*** Opening STUDY TEXT ***
Q. What do you classify as high organic matter?
A. In my opinion, we shouldn’t be having a conversation about organic matter because it is too big and messy of a number — it means nothing.
Macro organic matter does not correspond in any way to microbial activity. There are a lot of different tests, but the one that I find corresponds most accurately to microbial activity is the Haney analysis — specifically its measurement of microbially active carbon. Microbially active carbon as defined on that analysis as the amino sugars and soil carbohydrates that biology can access.
This is a very important parameter to pay attention to if you have soils that are on either extreme end of the organic matter spectrum — very high organic matter or very low organic matter soils. Farmers growing in very sandy soils may think that their desired value for organic matter is 2 percent or 3 percent or 4 percent. But you can never reach even that on some Florida or Texas sands because the organic matter oxidizes too rapidly. Yet when we look at microbially active carbon, you can have very sandy soils in subtropical environments and high heat conditions that have very little total organic matter, but almost all of it is microbially active carbon. It’s cycling very quickly. You have abundant microbial communities.
On the opposite end of the spectrum, I’ve seen soils that were muck soils that had organic matter of 40 to 50 percent and microbially active carbon of next to zero, and they weren’t microbially active.
If we want adequate levels of calcium, silicone and boron delivered to plants from the soil, then the reality is that those nutrients aren’t going to be held very well in the soil simply as negative charges being held onto a positive holding site on an organic carbon molecule. Instead, they are successfully held inside the cells of microbes. That’s the key difference. They’re not held by the soil so much as inside fungi, algae, bacteria, protozoa, etc.
From John Kempf’s presentation at the 2024 Acres U.S.A. conference.
*** Closing STUDY TEXT ***
YOUR OBJECTIVE -
Please quote the passage of the soil organic matter Q&A that opens with the words "Q. What do you" and closes with "biology can access.", word for word.
*** Opening DATA LISTING ***
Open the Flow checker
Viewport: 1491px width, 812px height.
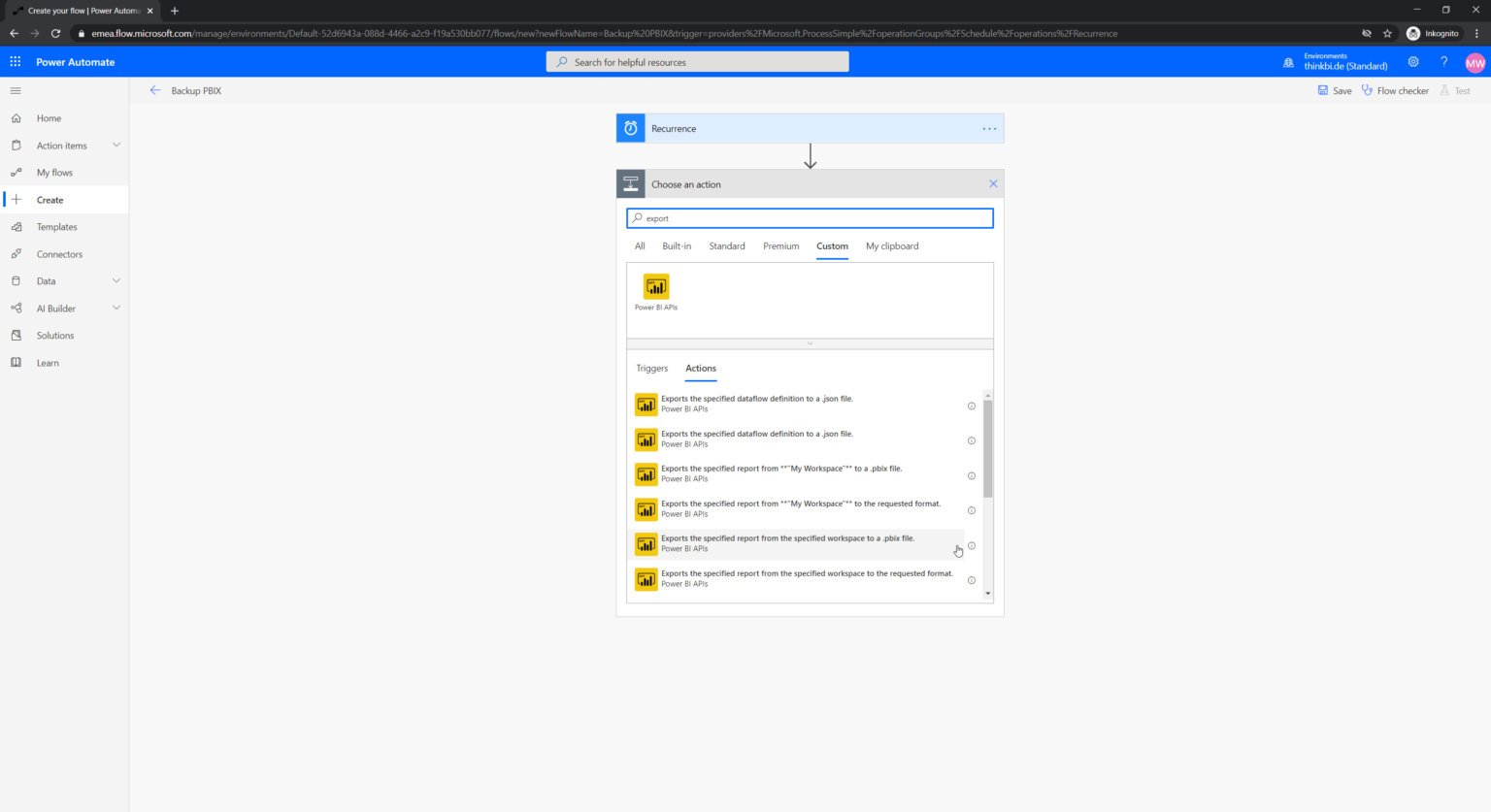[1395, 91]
*** Closing DATA LISTING ***
*** Opening DATA LISTING ***
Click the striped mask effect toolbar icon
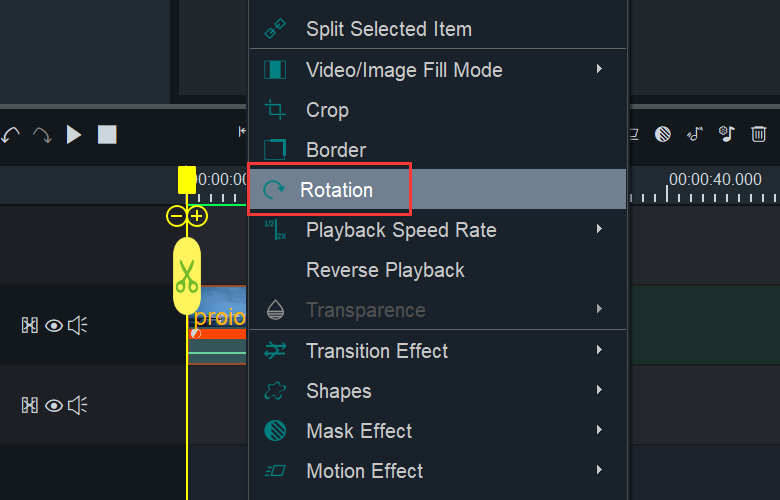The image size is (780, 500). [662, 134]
*** Closing DATA LISTING ***
*** Opening DATA LISTING ***
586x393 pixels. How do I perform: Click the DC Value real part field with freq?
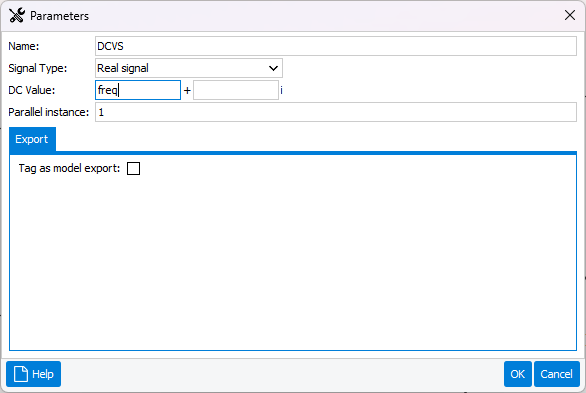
*** Closing DATA LISTING ***
ANSWER TO THIS PROBLEM -
Q. What do you classify as high organic matter?
A. In my opinion, we shouldn’t be having a conversation about organic matter because it is too big and messy of a number — it means nothing.
Macro organic matter does not correspond in any way to microbial activity. There are a lot of different tests, but the one that I find corresponds most accurately to microbial activity is the Haney analysis — specifically its measurement of microbially active carbon. Microbially active carbon as defined on that analysis as the amino sugars and soil carbohydrates that biology can access.